Beginner Q. interrogate html object OR file search?

Discussion in 'Python' started by Mark G, Dec 3, 2009.

  1. Mark G

    Mark G Guest

    Hi all,

    I am new to python and don't yet know the libraries well. What would
    be the best way to approach this problem: I have a html file parsing
    script - the file sits on my harddrive. I want to extract the date
    modified from the meta-data. Should I read through lines of the file
    doing a string.find to look for the character patterns of the meta-
    tag, or should I use a DOM type library to retrieve the html element I
    want? Which is best practice? which occupies least code?

    Regards, Mark
    Mark G, Dec 3, 2009
    #1
    1. Advertising

  2. Mark G

    inhahe Guest

    or i guess you could go the middle-way and just use regex.
    people generally say don't use regex for html (regex can't do the
    nesting), but it's what i would do in this case.
    though i don't exactly understand the question, re the html file
    parsing script you say you have already, or how the date is 'modified
    from' the meta-data.

- Aim of the task:
Copy the forum thread starting at "or i guess you" and ending after "from' the meta-data.", substituting "regular expressions" for each occurrence of "regex".

- Recorded information:
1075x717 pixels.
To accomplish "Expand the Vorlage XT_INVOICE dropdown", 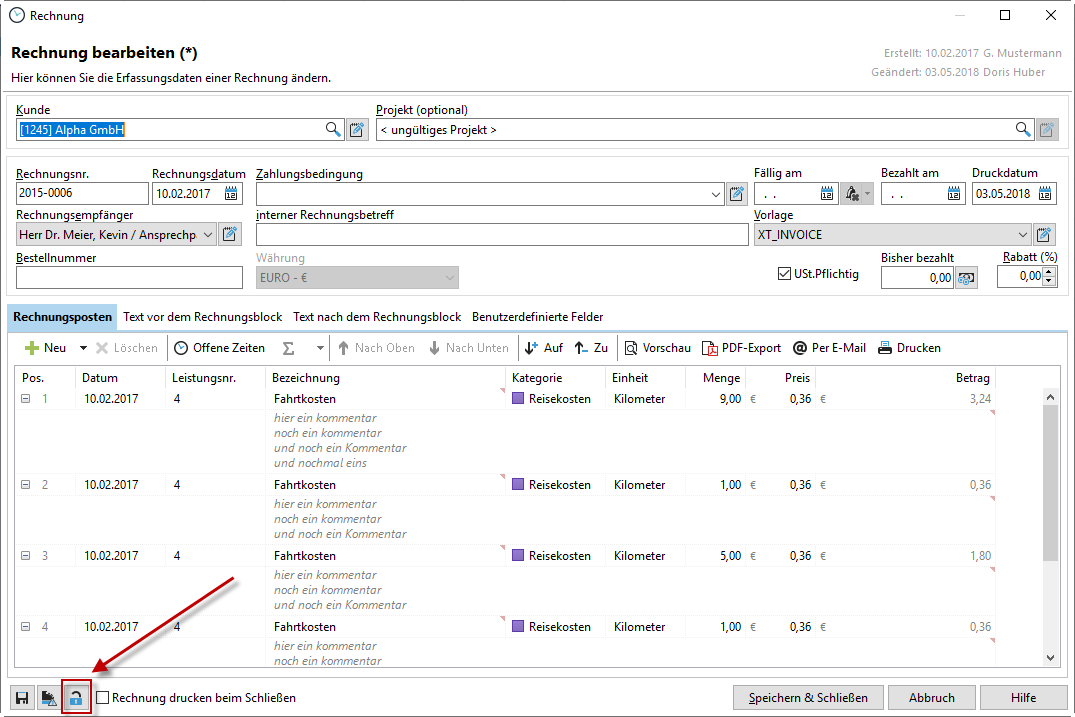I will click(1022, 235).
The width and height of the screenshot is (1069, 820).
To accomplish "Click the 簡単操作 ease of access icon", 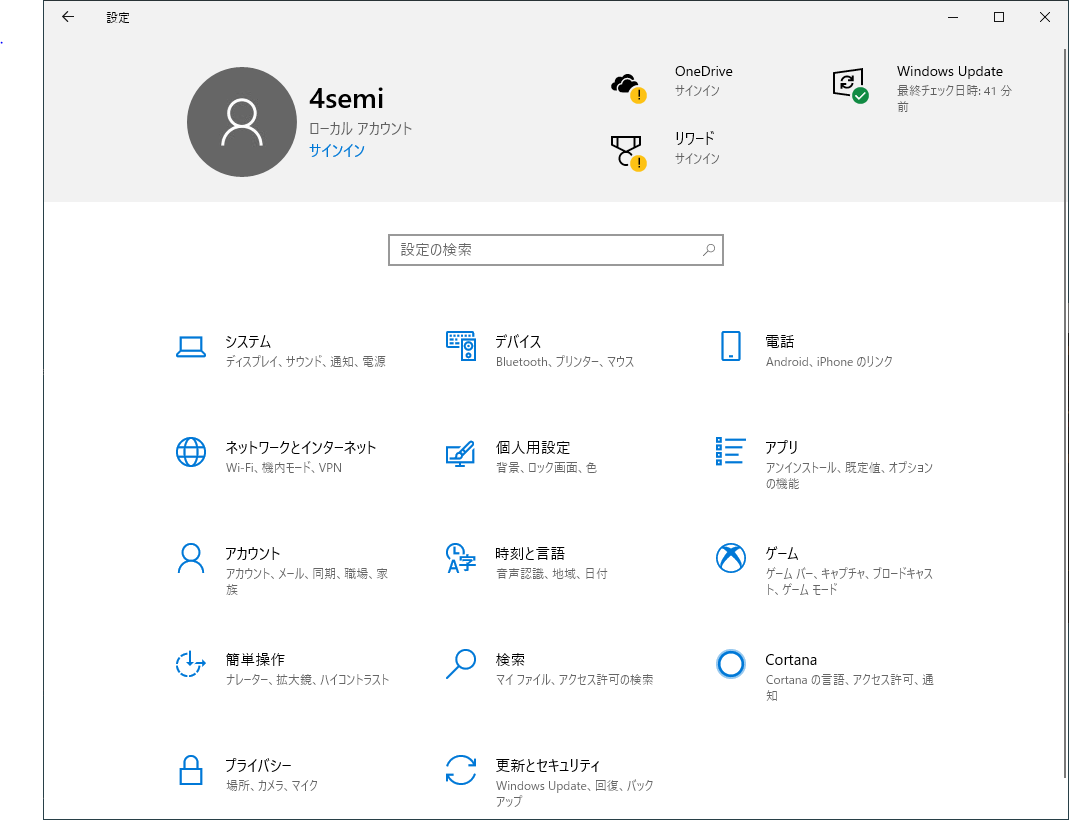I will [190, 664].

- Output of the exercise:
or i guess you could go the middle-way and just use regular expressions.
    people generally say don't use regular expressions for html (regular expressions can't do the
    nesting), but it's what i would do in this case.
    though i don't exactly understand the question, re the html file
    parsing script you say you have already, or how the date is 'modified
    from' the meta-data.